Sunday, June 06, 2004

Those that can't...

...might preside, but only for a while.

It wasn't long ago that George Bush, faced with massive job losses, a weak dollar and historic budget deficits seemed ready to stake his presidency on his status as, by his own description, a "war President." The his war turned out to be based on fraud in its inception and incompetency in its prosecution, and Bush supporters turned their attention back to the economy which, they assure, is in rapid recovery.

Confidence in that recovery seems hard to find amongst the electorate, though. No matter how much off better the economic authorites assure people that they are, people just don't seem to feel it in ways that might matter at the polls. In fact, as badly as Bush has bungled his war effort, his polling on ecomomic management has been consistently lower than the fading confidence in his role as a leader in military and foreign affairs.

Stirling Newberry outlines some of the underlying reasons at BOPnews.
...since late 2002, all of the stability in nominal wages has been bought with pure devaluation - deficit spending and concessionary interest rates. While there has been an upturn as the US economy seems to be on the mend, the 25% fall in global wage since the 2002 peak - when the US seemed to be leading a global coalition to remove the bottlenecks to a globalized economy - is startling. The US worker is back where he was in 1997's pit.

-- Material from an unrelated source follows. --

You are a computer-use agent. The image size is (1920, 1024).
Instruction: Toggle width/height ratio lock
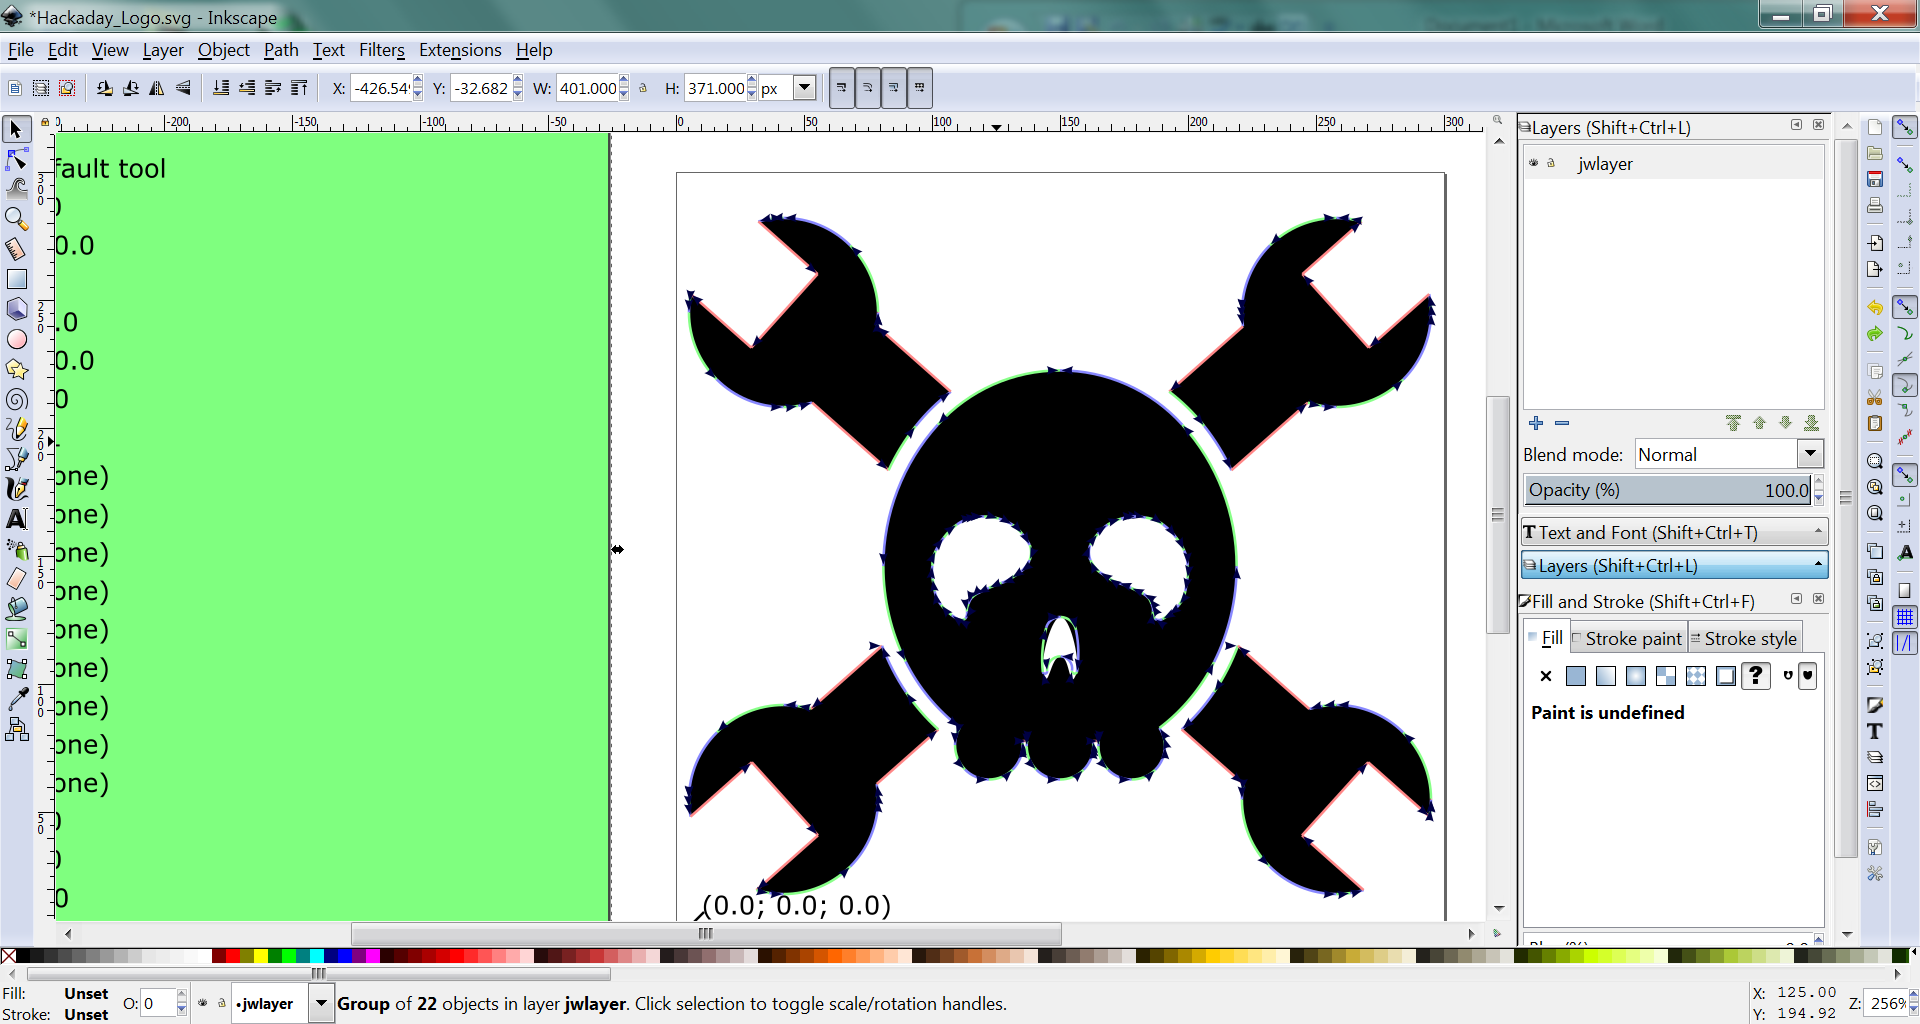point(643,88)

This is the real raw material of people's hopes and aspirations - their nominal ability to get ahead. The global wage is the long term inflationary and devaluationary pressure - we are falling behind in our ability to import, which pressages a sharp reduction in living standards. People understand that someone has to pay for the failure in Iraq, and they can begin to see that that someone is them.
Statistical evidence aside, the American people seem to stubbornly persist in the belief that if the economy is really better, they should see that improvement reflected in their own lives, and they don't. They know that the lunch they're being offered isn't free at all, it's being served on credit that can't be sustained. They understand that the job numbers are cooked, and the jobs that are really being created are generally inferior to the ones that have been lost.

Still, we are generally an optimistic people. Americans believe things should be better because they believe things can be better. We don't believe that we are failures, so much as that we have been failed.

The recent tone of the Kerry campaign seems to indicate that they understand the mix of optimism and disappointment that lies at the heart of American sentiment these days, and the message that Kerry is promoting hits, in my opinion, exactly the right notes.

America is ready to be America again. All that's left is to convince them that George Bush can't make it happen, and doesn't even seem to know it.